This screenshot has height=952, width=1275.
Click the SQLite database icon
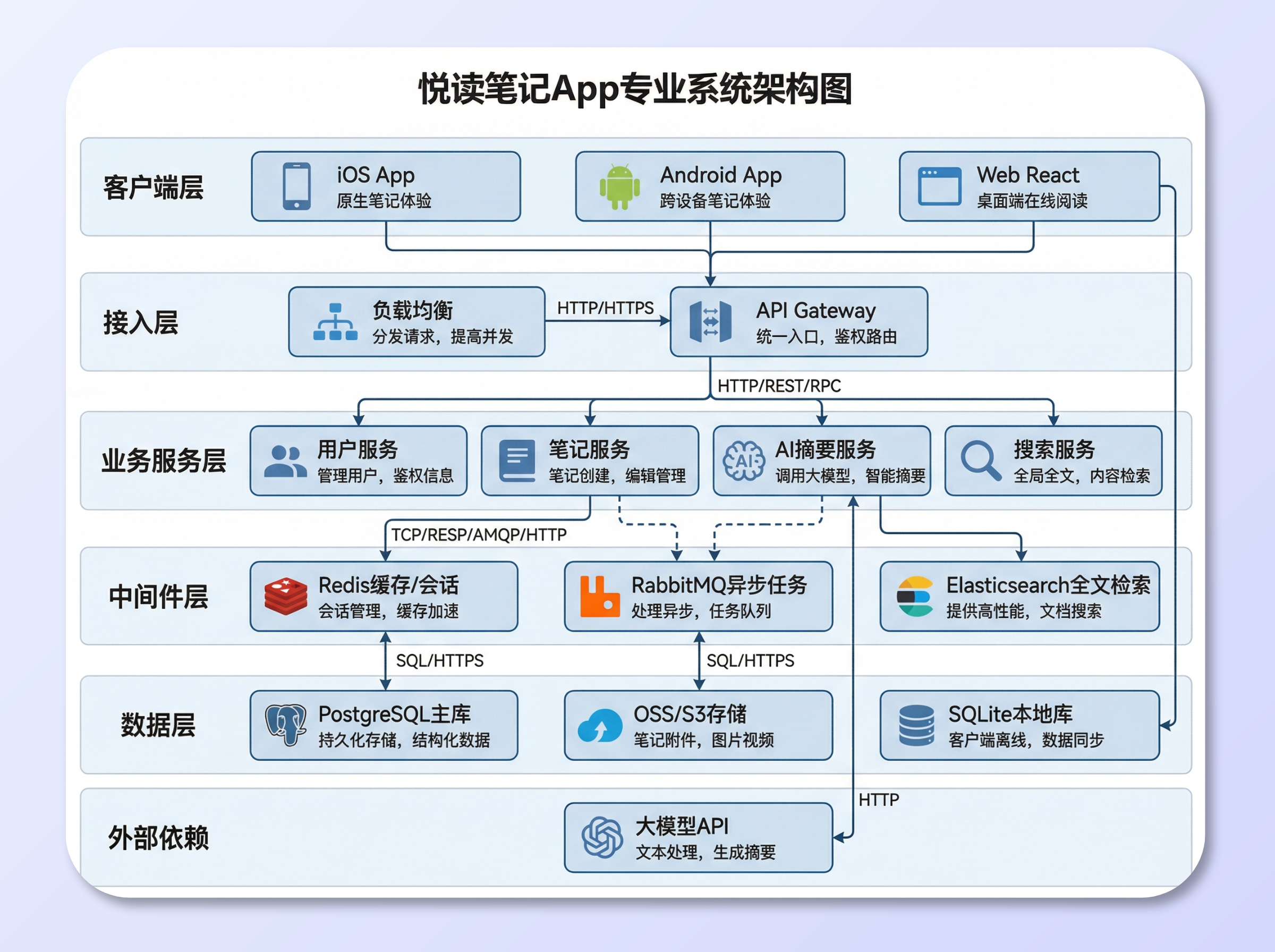917,725
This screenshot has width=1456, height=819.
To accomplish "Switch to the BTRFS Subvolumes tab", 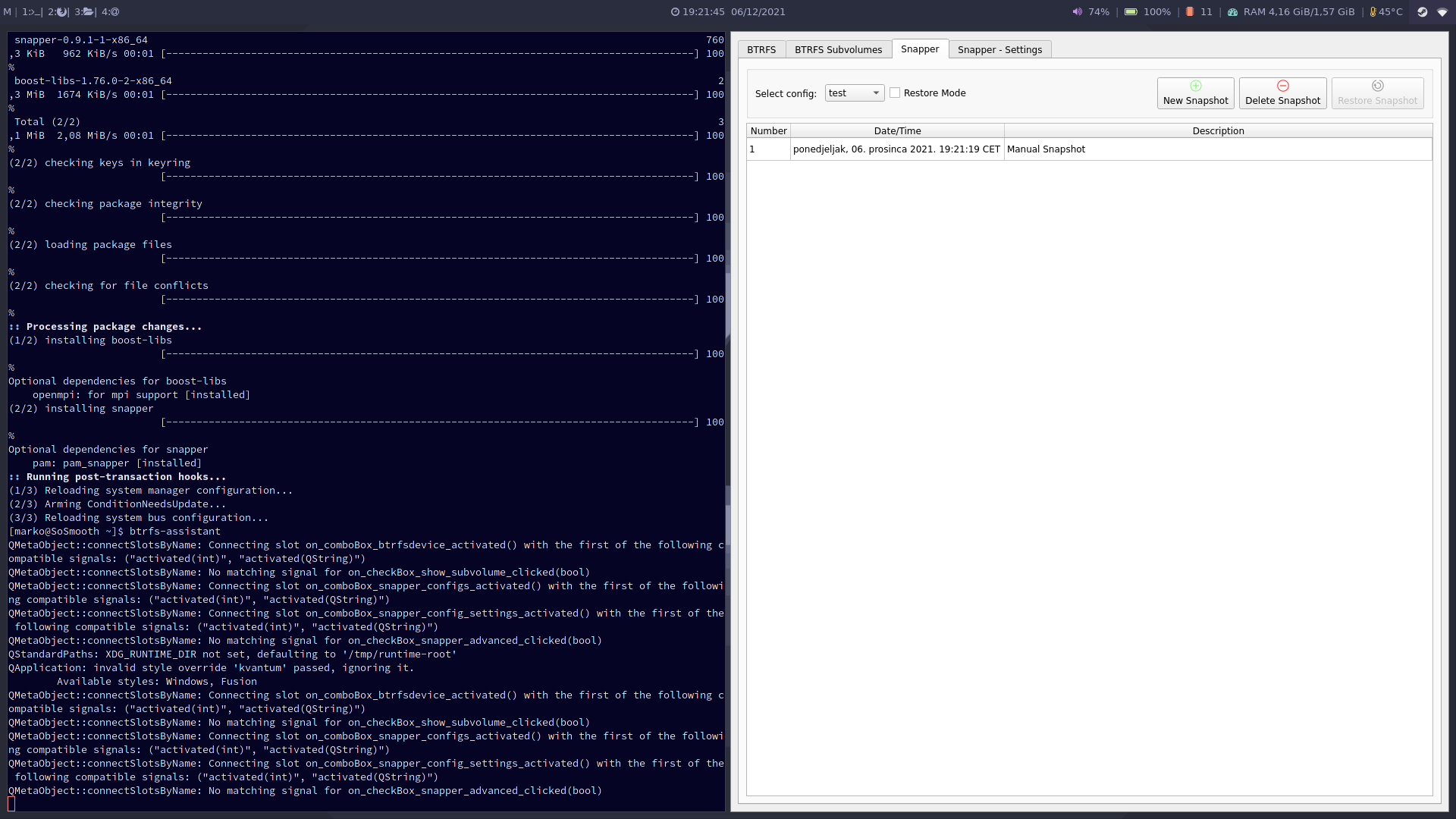I will (x=838, y=50).
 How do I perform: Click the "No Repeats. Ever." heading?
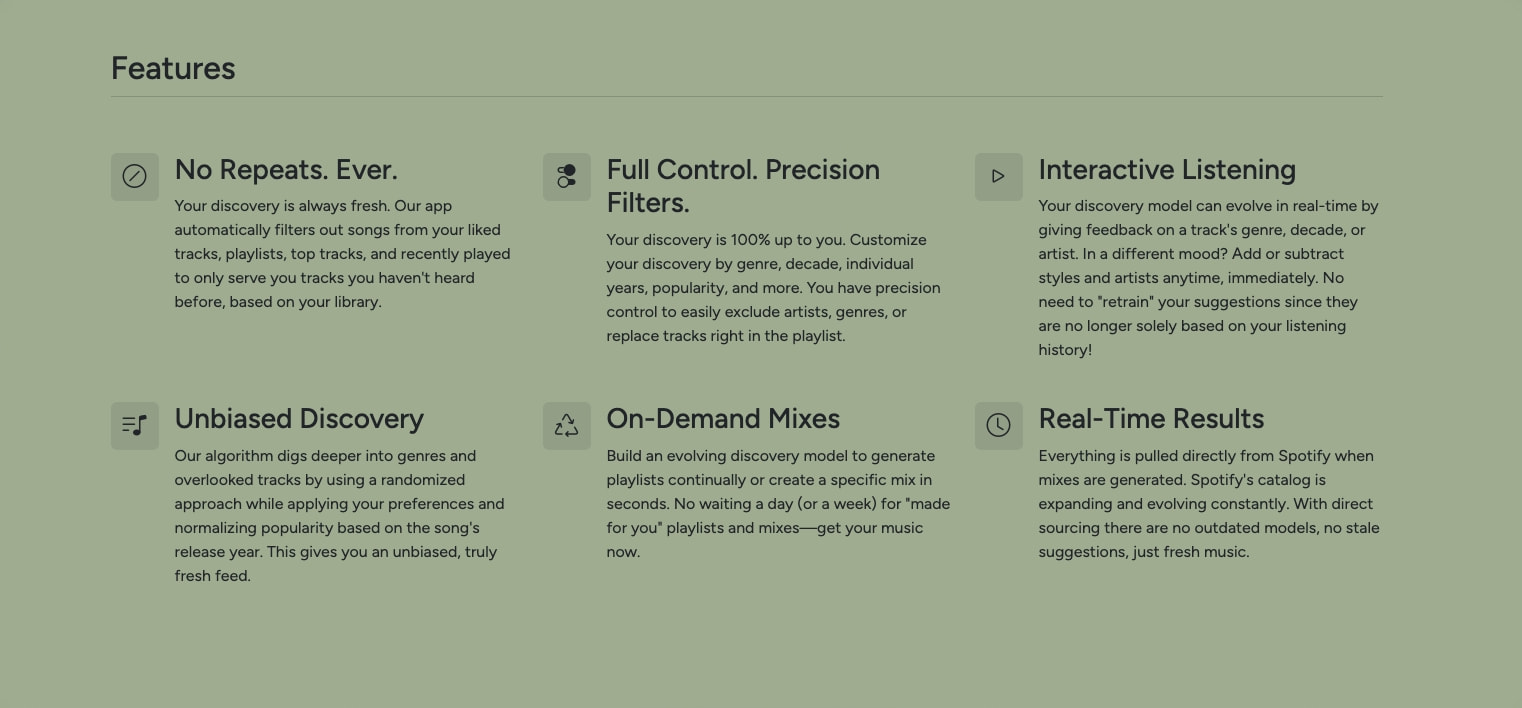[x=286, y=170]
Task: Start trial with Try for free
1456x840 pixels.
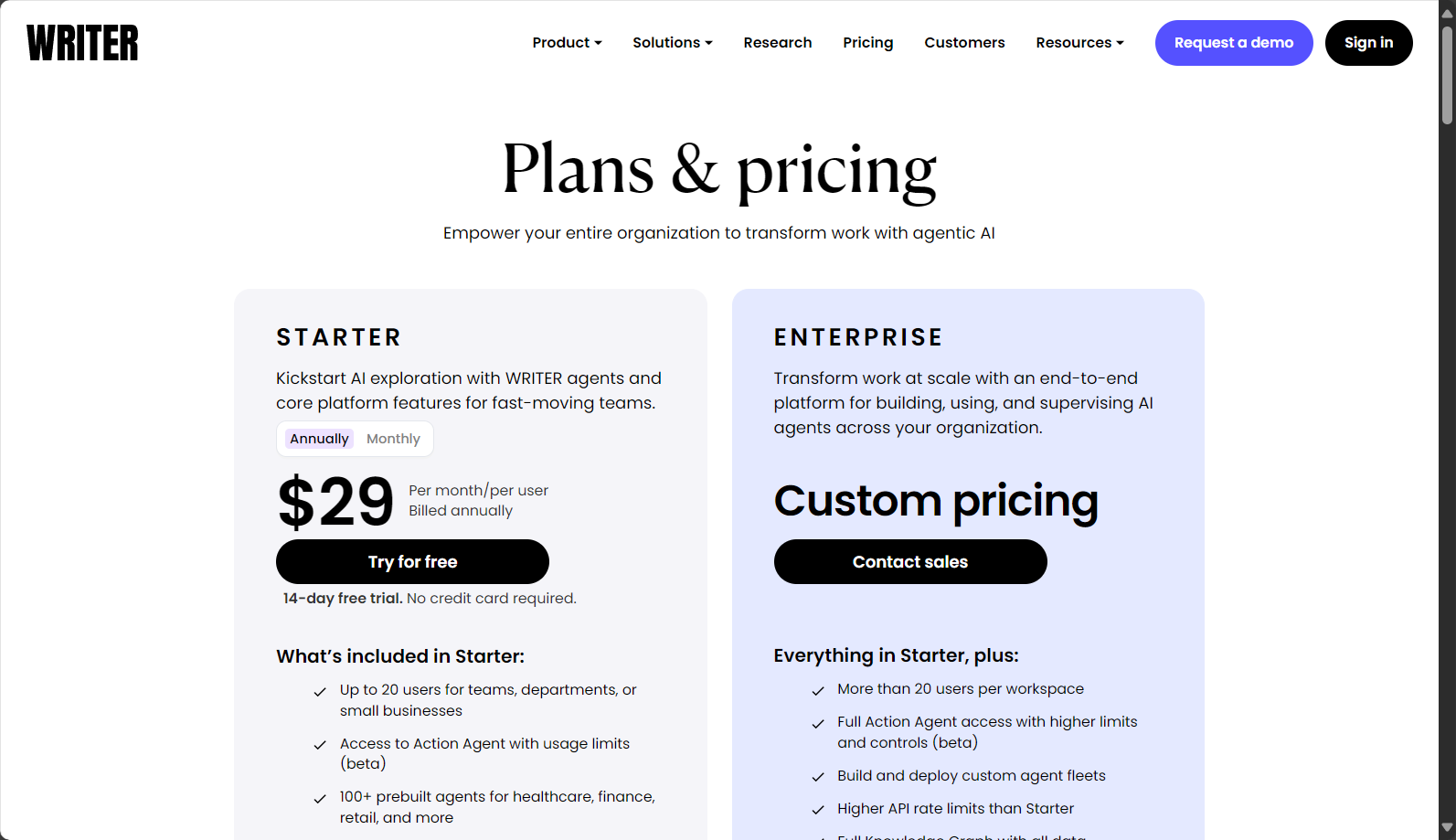Action: tap(412, 562)
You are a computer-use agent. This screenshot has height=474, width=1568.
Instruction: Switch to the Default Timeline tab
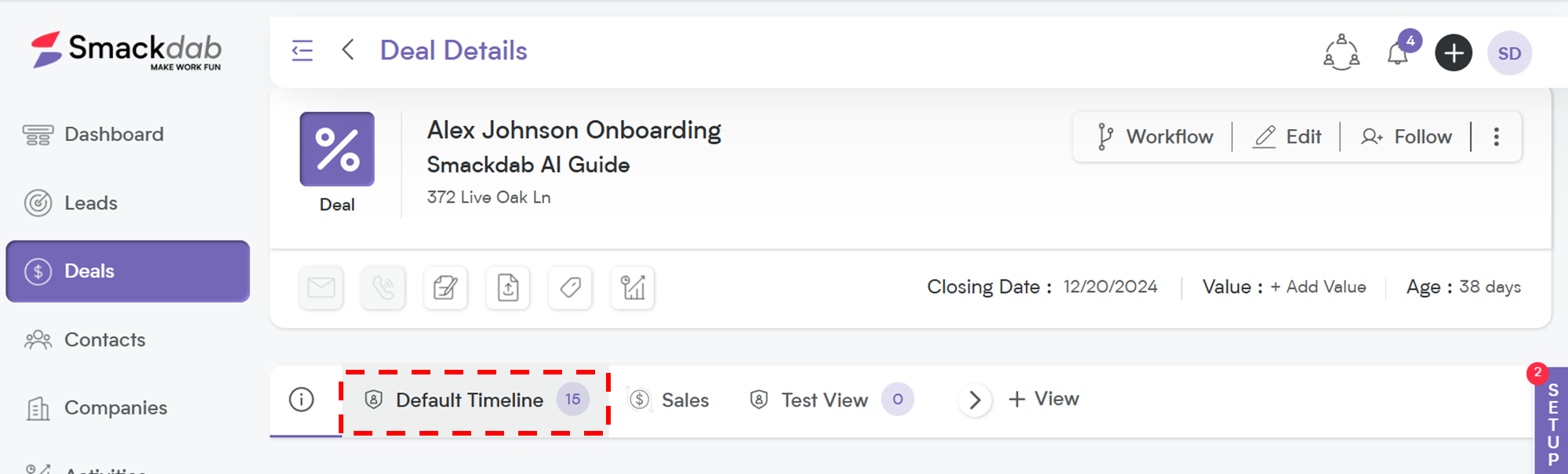pos(475,401)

> _STATED EXERCISE_:
Arrange the item lines above as a numbered list, starting with the line containing "You are a computer-use" and going on through the end of the items. Leave the pictures out.

> _SOLUTION_:
1. You are a computer-use agent. This screenshot has height=474, width=1568.
2. Instruction: Switch to the Default Timeline tab
3. pos(475,401)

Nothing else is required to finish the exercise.